Stadtallendorf. Es summt und brummt in der Sporthalle der Südschule. Kinder in Sportanzügen flitzen, unsichtbar für die Besucher, hinter einem schwarzen Vorhang hin und her, stecken schnell noch einmal die Köpfe durch einen Spalt und winken ihren Eltern und Geschwistern zu. 80 Schüler der Grundschule II Stadtallendorf (Süd- und Waldschule) haben sich über das gesamte Schuljahr auf diesen Moment vorbereitet. Sie zeigen nach „Unsere Welt ist bunt“ (2008), „Traumfänger“ (2009) und „Zirkusluft beim Hessentag“ mit „Miras Wunderwelt“ das vierte große Zirkusbühnenprogramm.

„Jetzt seid alle mucksmäuschenstill“ bittet Schulleiterin Elfriede Wollmer, die zu Beginn zahlreiche Ehrengäste begrüßt hatte, noch. Dann geht das Licht aus, ein Glöckchen erklingt und die Zirkusshow „Miras Wunderwelt“ mit Akrobatik, Clownerie, Magie, Musik, Kunst und Tanz beginnt. Vor den Augen der Zuschauer wird aus einem Bilderbuch eine faszinierende Zirkusshow. Denn durch das Programm führt eine Geschichte, gelesen von den Schülerinnen Sandra Kortin und Nele Kostial, die durch Bilder auf einer Leinwand illustriert wird. Nach dem Vorbild des fantastischen Erzählzirkus schrieb Gerhard Bitterwolf, Kopf und Motor des Projektes „Traumfänger“, die Geschichte um die kleine Zirkusmaus Mira.

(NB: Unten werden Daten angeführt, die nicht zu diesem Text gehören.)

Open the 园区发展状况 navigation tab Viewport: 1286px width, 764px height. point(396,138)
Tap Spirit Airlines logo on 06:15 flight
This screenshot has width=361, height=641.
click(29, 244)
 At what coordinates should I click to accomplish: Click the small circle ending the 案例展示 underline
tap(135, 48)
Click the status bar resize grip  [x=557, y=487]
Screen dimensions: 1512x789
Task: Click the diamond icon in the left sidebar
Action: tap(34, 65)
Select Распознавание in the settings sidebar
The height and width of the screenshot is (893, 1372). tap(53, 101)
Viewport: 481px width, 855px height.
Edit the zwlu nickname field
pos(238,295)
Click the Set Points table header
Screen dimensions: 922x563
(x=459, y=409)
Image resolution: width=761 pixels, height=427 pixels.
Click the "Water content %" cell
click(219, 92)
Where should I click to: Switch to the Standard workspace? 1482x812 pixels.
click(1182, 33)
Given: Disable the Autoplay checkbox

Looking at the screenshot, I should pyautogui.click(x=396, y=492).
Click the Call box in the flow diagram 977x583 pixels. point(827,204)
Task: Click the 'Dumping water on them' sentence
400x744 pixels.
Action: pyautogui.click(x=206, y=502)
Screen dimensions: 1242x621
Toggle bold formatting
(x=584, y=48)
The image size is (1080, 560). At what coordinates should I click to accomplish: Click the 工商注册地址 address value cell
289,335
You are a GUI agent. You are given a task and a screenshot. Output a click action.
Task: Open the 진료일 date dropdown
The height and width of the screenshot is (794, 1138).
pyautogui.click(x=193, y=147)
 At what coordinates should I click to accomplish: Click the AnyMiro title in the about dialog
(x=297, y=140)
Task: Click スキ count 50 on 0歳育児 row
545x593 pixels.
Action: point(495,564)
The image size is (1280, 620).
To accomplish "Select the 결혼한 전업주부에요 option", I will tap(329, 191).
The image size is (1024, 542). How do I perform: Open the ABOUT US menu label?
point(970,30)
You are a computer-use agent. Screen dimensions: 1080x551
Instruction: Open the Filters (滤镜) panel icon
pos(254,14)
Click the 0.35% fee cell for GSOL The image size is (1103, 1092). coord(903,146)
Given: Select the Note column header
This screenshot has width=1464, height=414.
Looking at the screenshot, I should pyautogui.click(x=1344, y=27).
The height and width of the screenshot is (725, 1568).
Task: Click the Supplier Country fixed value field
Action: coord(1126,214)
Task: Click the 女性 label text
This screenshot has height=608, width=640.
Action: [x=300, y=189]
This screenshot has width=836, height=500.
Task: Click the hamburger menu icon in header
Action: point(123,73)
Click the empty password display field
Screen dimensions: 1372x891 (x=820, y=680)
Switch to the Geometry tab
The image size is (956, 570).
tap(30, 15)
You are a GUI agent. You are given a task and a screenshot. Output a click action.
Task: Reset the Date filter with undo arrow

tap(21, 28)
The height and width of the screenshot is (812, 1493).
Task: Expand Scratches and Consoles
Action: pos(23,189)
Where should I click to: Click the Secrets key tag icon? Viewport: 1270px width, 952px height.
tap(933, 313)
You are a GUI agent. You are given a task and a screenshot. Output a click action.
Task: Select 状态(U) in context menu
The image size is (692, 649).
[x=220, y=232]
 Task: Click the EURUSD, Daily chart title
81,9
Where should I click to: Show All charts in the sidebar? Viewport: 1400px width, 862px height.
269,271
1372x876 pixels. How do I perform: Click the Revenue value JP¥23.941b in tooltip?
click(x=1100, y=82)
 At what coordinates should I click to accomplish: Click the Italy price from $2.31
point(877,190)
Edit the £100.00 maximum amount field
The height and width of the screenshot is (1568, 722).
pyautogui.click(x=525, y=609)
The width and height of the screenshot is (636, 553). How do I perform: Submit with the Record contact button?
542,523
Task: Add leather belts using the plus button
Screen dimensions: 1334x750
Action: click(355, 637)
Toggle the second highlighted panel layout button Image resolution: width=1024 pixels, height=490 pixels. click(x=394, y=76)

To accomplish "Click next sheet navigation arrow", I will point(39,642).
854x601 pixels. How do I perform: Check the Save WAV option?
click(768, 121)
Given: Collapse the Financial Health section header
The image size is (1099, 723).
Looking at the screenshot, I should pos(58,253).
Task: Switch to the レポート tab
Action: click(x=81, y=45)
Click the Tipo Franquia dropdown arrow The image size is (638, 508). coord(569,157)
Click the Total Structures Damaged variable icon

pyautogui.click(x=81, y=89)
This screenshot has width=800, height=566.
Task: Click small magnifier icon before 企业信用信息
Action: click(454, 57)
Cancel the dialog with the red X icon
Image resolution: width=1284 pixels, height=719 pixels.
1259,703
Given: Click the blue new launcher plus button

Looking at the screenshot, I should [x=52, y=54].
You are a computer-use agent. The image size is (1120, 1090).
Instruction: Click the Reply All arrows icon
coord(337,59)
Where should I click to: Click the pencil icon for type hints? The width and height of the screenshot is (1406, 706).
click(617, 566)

Die Schüler der Kunst AG zeichneten die Bilder zu der Geschichte. Mit viel Disziplin, Spaß am der Bewegung, traumwandlerischer Sicherheit und großem Können zeigen die Schüler ein rund 90-minütiges Programm, das professionellen Zirkuskünstlern in nichts nachsteht und das Publikum mehrfach in kollektives Staunen versetzt. Ob als Schlangenmensch, auf riesigen Zirkuskugeln balancierend, mit atemberaubenden Vorführungen am Vertikaltuch und dem Trapez, hoch oben unter der Hallendecke, auf dem Trampolin, als Clowns, Tänzerinnen oder mit ihren Trommeln, die Schüler der Akrobatik-, Clown-, Trommel-, und Tanz AG bezaubern das Publikum, das immer wieder Zugaberufe laut werden lässt.

In der Akrobatik-AG unter der Leitung von Gerhard Bitterwolf und Anika Landmesser, die von den Sportassistenten Carl Stehl vom TSV Speckswinkel und Sabine Rauch vom TSV Eintracht Stadtallendorf unterstützt werden, arbeiten die Schüler schon seit vier bis fünf Jahren zusammen, einige besuchen inzwischen sogar schon die Georg-Büchner-Schule. „Durch die lange und intensive Arbeit haben die Schüler ein außergewöhnliches Niveau erreicht“, betont Gerhard Bitterwolf. Das Projekt schaffe es, die vielfältigen Talente der Schüler zu fördern, betonte Bitterwolf. Für ihn gab es für „Miras Wunderwelt“ vom Publikum und seinen Schülern am Ende einen ganz besonderen Applaus. Miras Wunderwelt entstand mit Unterstützung von Hessen in Form in der Modellregion Marburg-Biedenkopf, der Stadt Stadtallendorf und des TSV Eintracht Stadtallendorf. Insgesamt rund 10000 Besucher erlebten die hohe Qualität der verschiedenen Programme in den zurückliegenden Jahren mit.